Re:Still Has The 6.5-Year-Old Lethal Bug? (Score:2, Informative)
Sometimes OO treats a number as a string
Um, when? In OOo 2.x, when you input a string like "'1" into a cell or "a1", it's clearly a string (shows a character in the cell other than a number) and it will treat it as 0. Even if you hit F2 to edit the cell and replace it with just a '1' it will automatically convert that cell value to a number.
IMHO, this is superior to the behavior in Excel 200x, for instance, where it will let you put in "'1", which will enter a string value of "1" as a string, and then ends up treating the result as a number! Oh, sure, it gives you that little 'warning sign' that says that the cell is a string, not a number, but treating a string as a number like that is just ... wrong.

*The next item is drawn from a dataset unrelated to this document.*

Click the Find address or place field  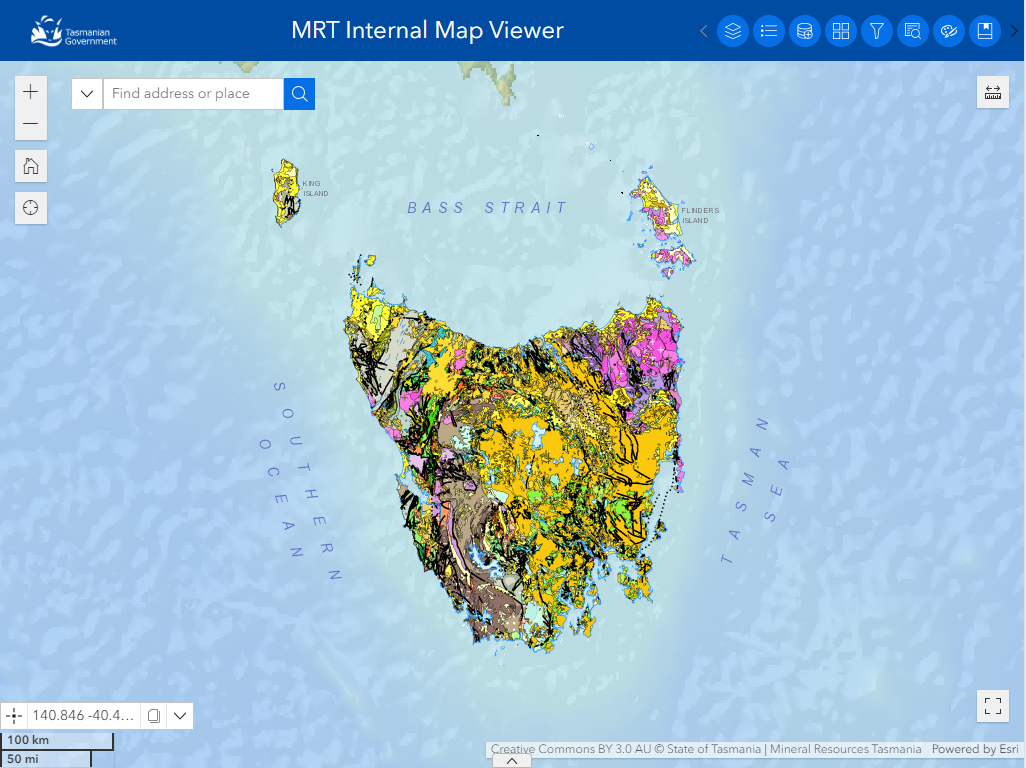(x=193, y=93)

Re:Great ... err ... (Score:5, Informative)
Can you explain how PDf resume's look a lot nicer? It's going to look the same as a printed copy which will look the same as the copy in the word processor you are printing it from.
If the word processor is Microsoft Word, that depends on whether the recipient has a) the same Word version and language (and therefore the same platform) b) the same printer model and c) the necessary fonts.
Re:Still Has The 6.5-Year-Old Lethal Bug? (Score:2, Informative)
Ah, ok, found it in Google's cache. This must be you:
And any idiot spreadsheet designer who's putting a string value into a formula designed to take a number is doing it wrong. Just because Excel silently accepts the string and then turns it into a number value -- it's like I said in my above post ^^^^, Excel is treating a string as a number. That's more wrong than treating the string as a 0 value.
Re:OOXML (Score:4, Informative)
The Linux Format article says it can import docx, pptx etc., which means they are Microsoft Office 2007 XML files, and not OOXML, the Published Standard.
Office 2007 OOXML files *are* a published standard -- the published standard in question being ECMA 376.
If what you actually meant was "...not OOXML, the Published ISO Standard", then say what you mean. But your original comment could be understood as saying that the spec Office 2007 uses is unpublished, wihch is obviously wrong.
(Not to mention that even saying that is ambiguous -- does "The ISO standard" refer to ISO 29500/Transitional or ISO 29500/Strict? The former is practically identical to ECMA 376, with the exception of minor tag semantic cleanup; whereas the latter is significantly different).
Re:Can you spot the flaw in the reasoning? (Score:4, Informative)
Re:Forbidden (Score:3, Informative)
Re:PDF (Score:1, Informative)
Sorry, yet I have to disagree.
There's one feature that I had been waiting for ever...
When you zoom out in more than two pages, Writer would just keep ONE column of pages, and make them smaller.
As opposed, Microsoft's Word would zoom out, and re-organize the pages to fit on-screen (two pages side-by-side, then three, four, etc.)
This was really... well, there was just a better way (Word's).
The new Open Office 3.0 has this feature.
Aside from that, and the >256 columns... the icons are prettier.
[[Seriously; thanks to everyone that works on Open Office. Thanks!]]
Bouncer - Mirror Selection Still Up (Score:1, Informative)
The official site which chooses which mirror to redirect you to is still up. You can use the form here to be redirected to a mirror for the version you'd like to download:
http://openoffice.bouncer.osuosl.org/download-form.php
Ooo as an essential file recovery tool for MSO (Score:2, Informative)
Ooo is often VERY good at importing MS files, sometimes it's better at it than than MS apps, because the Ooo guys know that their code has to respond elegantly to unexpected departures from the strict file specs due to undocumented MS wrinkles. So if you use MSWord, you should probably have a copy of Ooo installed too, for emergency file-recovery purposes: if you ever get a corrupted Word file that Word refuses to read, there's a fair chance that Ooo will still be able to import it (and resave it in a format that Word can read).